▸ **INSTRUCTIONS**
• a. Return everything from "From 2009 until" down to "to Arutz Sheva." in the text about Alon, copied word for word.
• b. Using the text about Alon, answer yes or no to each statement below, and quote the text's exact words that decide it. (i) Alon became head of Central Command in 2012. (ii) Settlers attacked Alon's military jeep at Tapuah Junction in July 2010. (iii) A spokesperson for the Mateh Binyamin Regional Council called Alon "intelligent, wise and courageous."

From 2009 until October 2011, he served as commander of the Judea and Samaria Division. In 2012, he became the new head of Central Command. The appointment was criticized by right wing organisations and political figures, including representatives of the Jewish settlers in the West Bank. A spokesperson for the Mateh Binyamin Regional Council stated that Alon's appointment to head the IDF's Central Command "represents a certain aspect of 'price tag' on the part of the defense minister", but gave Alon credit for being "intelligent, wise and courageous", according to Arutz Sheva.

During his term as commander of the Judea and Samaria Division, Alon was harshly criticized by the Jewish settlers in the West Bank who claim that he is "stacked against the settler movement". In July 2011, settlers attacked his military jeep at Tapuah Junction, and protested outside his home, harassing him and his family. The Jerusalem Post called him "the most radical, politically insubordinate officer to have held the position in recent memory", claiming that he "went out of his way to demonize and attack Israeli residents of Judea and Samaria, [claiming] without evidence continuously ... that acts of vandalism against Arab property in Judea and Samaria and inside of the 1949 armistice lines is the work of Jewish residents of the areas".

▸ **RECORDED DATA**
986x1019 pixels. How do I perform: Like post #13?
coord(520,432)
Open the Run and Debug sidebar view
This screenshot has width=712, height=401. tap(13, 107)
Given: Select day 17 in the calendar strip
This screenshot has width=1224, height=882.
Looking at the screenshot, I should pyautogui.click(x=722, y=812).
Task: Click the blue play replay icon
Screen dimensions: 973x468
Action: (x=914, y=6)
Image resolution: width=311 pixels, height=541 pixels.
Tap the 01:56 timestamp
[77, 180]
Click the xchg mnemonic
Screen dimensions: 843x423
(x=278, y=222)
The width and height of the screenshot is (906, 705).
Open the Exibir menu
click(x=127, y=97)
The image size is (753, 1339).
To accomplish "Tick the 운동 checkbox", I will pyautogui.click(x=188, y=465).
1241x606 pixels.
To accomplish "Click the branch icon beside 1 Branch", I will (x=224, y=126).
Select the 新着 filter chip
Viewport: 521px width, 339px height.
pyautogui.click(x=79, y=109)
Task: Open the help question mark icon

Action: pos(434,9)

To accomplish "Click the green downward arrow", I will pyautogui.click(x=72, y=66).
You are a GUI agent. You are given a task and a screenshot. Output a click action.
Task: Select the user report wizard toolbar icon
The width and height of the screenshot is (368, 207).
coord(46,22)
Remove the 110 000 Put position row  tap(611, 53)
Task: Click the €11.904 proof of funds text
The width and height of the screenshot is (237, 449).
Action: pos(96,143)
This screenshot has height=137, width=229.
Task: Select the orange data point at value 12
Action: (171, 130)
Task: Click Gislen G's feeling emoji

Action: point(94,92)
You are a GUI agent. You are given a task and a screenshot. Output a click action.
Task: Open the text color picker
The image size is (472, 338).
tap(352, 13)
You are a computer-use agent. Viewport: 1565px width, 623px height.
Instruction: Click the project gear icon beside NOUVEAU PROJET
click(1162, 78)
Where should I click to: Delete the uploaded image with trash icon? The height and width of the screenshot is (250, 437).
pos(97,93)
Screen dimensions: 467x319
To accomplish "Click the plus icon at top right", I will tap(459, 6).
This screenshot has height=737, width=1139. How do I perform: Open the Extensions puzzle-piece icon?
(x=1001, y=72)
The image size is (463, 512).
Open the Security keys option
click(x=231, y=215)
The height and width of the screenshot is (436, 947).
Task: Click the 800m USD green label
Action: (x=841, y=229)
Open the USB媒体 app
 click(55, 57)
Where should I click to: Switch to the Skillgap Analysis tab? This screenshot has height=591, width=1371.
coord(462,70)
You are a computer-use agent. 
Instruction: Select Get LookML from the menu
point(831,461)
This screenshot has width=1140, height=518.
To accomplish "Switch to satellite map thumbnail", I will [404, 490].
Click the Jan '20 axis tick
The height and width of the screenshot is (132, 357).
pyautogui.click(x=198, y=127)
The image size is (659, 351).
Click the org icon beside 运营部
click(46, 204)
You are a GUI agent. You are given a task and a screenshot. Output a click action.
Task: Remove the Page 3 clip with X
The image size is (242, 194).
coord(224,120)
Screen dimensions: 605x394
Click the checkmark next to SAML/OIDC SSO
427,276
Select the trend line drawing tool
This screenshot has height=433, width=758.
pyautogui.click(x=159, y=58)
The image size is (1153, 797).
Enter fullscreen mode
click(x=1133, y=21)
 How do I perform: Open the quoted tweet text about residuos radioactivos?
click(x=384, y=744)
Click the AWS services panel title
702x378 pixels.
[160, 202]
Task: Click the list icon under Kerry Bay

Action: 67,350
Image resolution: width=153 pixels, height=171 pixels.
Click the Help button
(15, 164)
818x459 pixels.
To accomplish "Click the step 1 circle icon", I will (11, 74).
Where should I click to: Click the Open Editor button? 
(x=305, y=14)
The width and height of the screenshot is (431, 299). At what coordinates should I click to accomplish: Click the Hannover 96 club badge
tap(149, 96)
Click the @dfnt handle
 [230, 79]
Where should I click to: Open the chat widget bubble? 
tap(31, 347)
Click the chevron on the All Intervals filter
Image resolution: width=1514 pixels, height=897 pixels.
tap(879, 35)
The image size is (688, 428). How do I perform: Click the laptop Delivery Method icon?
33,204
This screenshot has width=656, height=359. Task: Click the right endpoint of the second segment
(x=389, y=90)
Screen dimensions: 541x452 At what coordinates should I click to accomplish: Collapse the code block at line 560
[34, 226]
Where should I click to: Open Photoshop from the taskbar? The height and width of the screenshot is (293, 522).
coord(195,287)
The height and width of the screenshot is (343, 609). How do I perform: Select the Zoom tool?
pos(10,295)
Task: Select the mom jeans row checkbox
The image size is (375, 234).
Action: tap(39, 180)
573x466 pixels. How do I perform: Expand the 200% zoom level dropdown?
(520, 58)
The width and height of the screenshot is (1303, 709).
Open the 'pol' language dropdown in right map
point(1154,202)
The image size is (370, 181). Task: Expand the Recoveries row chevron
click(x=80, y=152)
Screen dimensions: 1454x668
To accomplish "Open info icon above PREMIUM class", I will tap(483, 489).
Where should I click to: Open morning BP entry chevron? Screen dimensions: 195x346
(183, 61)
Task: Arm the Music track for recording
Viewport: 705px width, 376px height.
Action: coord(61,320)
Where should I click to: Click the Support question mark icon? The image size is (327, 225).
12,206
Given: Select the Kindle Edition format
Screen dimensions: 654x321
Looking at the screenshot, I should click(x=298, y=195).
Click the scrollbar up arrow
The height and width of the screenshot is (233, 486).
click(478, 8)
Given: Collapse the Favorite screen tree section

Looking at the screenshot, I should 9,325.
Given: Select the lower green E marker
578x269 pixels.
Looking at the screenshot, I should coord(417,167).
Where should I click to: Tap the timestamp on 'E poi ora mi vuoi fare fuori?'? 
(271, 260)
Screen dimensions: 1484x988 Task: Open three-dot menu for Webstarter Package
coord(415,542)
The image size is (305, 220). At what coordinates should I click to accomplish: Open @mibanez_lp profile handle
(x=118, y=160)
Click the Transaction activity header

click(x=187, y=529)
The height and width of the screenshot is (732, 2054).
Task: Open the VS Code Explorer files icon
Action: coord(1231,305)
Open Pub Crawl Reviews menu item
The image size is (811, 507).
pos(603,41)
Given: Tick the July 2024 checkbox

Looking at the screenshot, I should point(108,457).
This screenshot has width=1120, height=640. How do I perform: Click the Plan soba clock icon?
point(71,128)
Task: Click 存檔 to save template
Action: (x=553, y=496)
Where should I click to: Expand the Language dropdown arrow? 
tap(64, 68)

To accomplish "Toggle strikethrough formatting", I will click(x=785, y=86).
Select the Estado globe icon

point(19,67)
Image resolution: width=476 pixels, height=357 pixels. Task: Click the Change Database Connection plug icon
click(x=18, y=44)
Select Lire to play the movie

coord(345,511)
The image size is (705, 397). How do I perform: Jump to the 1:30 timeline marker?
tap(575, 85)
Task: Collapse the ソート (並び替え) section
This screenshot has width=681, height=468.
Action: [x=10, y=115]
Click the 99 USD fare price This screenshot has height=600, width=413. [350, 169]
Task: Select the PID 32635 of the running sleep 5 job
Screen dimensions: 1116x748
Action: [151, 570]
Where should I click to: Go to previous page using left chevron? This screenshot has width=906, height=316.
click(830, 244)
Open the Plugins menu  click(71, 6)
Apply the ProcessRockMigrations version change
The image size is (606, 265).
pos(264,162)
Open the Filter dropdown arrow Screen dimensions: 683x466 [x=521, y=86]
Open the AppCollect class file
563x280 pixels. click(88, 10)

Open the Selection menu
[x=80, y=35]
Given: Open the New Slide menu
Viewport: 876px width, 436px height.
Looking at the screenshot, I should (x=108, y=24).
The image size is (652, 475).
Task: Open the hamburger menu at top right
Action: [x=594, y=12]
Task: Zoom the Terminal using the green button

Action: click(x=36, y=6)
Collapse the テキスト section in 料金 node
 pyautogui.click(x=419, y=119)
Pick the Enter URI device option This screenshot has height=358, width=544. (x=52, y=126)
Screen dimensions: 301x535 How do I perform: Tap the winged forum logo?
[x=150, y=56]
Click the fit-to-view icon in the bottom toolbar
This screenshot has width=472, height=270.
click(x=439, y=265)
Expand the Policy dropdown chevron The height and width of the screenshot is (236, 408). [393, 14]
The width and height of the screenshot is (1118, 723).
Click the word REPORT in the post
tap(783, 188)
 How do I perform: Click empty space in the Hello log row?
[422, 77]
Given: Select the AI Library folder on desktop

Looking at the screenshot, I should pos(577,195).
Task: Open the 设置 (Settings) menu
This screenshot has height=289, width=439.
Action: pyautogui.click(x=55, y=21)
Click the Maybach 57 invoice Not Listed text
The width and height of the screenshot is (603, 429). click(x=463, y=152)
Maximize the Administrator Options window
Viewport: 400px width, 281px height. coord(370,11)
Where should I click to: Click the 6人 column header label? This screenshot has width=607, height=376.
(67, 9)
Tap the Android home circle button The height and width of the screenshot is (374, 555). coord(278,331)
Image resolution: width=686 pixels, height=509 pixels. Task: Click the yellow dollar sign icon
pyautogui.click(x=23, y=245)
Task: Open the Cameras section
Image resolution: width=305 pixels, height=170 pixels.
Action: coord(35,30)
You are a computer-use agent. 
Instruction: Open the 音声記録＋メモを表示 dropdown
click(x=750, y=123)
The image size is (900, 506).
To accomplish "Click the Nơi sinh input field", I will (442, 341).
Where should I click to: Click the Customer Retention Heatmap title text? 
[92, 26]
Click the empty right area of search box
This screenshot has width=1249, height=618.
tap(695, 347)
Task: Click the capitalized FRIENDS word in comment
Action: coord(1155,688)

▸ **WRITTEN ANSWERS**
• a.
From 2009 until October 2011, he served as commander of the Judea and Samaria Division. In 2012, he became the new head of Central Command. The appointment was criticized by right wing organisations and political figures, including representatives of the Jewish settlers in the West Bank. A spokesperson for the Mateh Binyamin Regional Council stated that Alon's appointment to head the IDF's Central Command "represents a certain aspect of 'price tag' on the part of the defense minister", but gave Alon credit for being "intelligent, wise and courageous", according to Arutz Sheva.

• b.
(i) Yes: "In 2012, he became the new head of Central Command."
(ii) No: "In July 2011, settlers attacked his military jeep at Tapuah Junction"
(iii) Yes: "but gave Alon credit for being "intelligent, wise and courageous""